Director: Ari Folman
Year of Release: 1984

Writers: Stanislaw Lem (novel), Ari Folman (adaptation)
Cast highlights: Robin Wright, Harvey Keitel, Jon Hamm, Paul Giamatti, Danny Huston

Element of wonder ***
Level of Bizarreness *****
Visual Beauty ****(non animated) **(animated)
Counterculture Appeal ***
Story ***

I don't think she should be driving...

Best Quote...
Dylan Truliner: Robin? Can you see my dreams?
Robin Wright: Four cockroaches playing poker on your lap, is that a dream?
Dylan Truliner: Yes. But it's not mine.

Usually I talk about older films, but since this one is fairly recent, I have provided this short review to avoid spoilers...

It was pretty good! A bit slow at first but gets very weird, and if you like weird you might dig it. The story wandered a bit and I felt it might have been better if they had simplified.

OK here is the whole thing in case you really don't give a crap about spoilers....

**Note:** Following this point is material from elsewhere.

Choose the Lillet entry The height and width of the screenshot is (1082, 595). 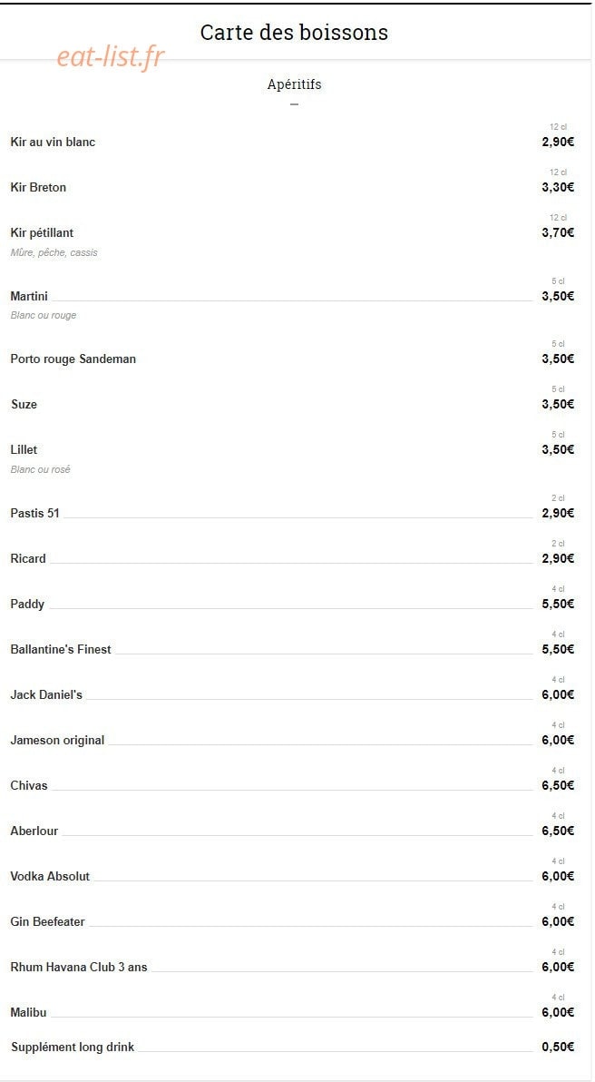click(x=24, y=450)
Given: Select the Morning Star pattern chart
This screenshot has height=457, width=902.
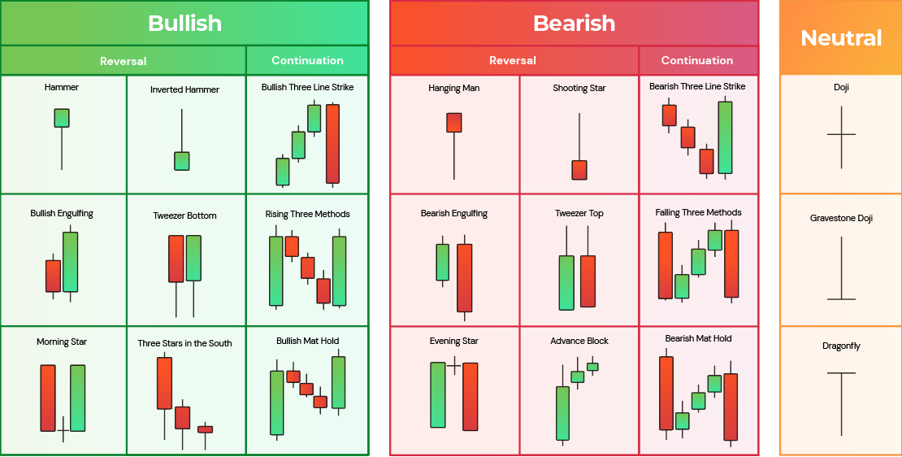Looking at the screenshot, I should coord(63,400).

Well, I have to say that when I first started watching this, I did not expect to be posting about it here. It just seemed like your run of the mill speculative fiction soft sci-fi romp. A nice little "what if" tale about the future of the movie business and what that will mean to actors with the added twist of having Robin Wright play a fictionalized version of herself. It is a subject that I myself have often wondered about as we get closer and closer to films acted entirely by Andy Serkis in every role. Harvey Keitel and Paul Giamatti popped up on my screen and I started taking this all a bit more seriously. Perhaps this was a very personal project for these people, it seemed like they were giving good performances and I could see how it could be an inditement of the industry that they had grown disillusioned with... Harvey Keitel certainly delivers some powerful words about the movie biz and how it treats actors, especially women

But then something very odd happened at about 45min in... someone slipped this film some acid and suddenly there were higher planes of existence to deal with, penis/vagina fish, fascist imagery, and more pop culture icons than you could shake a stick at! I mean quite abruptly, I was inside a Fleischer Studios/Ralph Bakshi influenced animated mind trip that could not make up its mind between being part of the animated sequences of Pink Floyd The Wall, or My Little Pony. OK... OK... I have trained for this. I mean, I started a blog about bizarre films for gods sake! I can take it!

Is that a gratuitous penis fish? or is this movie just happy to see me?

I watched it, I enjoyed it, but I do find myself wishing for a few things...

The animated parts were fine, but I was relieved when it left the animated realm. It wasn't that it was too weird for me, I think we have established that I LIKE weird. It was that it was too normal. I kept thinking who the hell is imagining themselves as a 40s style 2d cartoon version of this or that famous person. I understand that it could have just been her way of seeing the "other side", but really that Cool World vibe felt very played.

I want to read the novel it is based on... I strongly get the felling it should have been broken up into two films... one that dealt with the digitized actor plot, and a second film that continued the her story into the future and focused on the chemical revolution. As it was I felt it was trying to serve too many stories.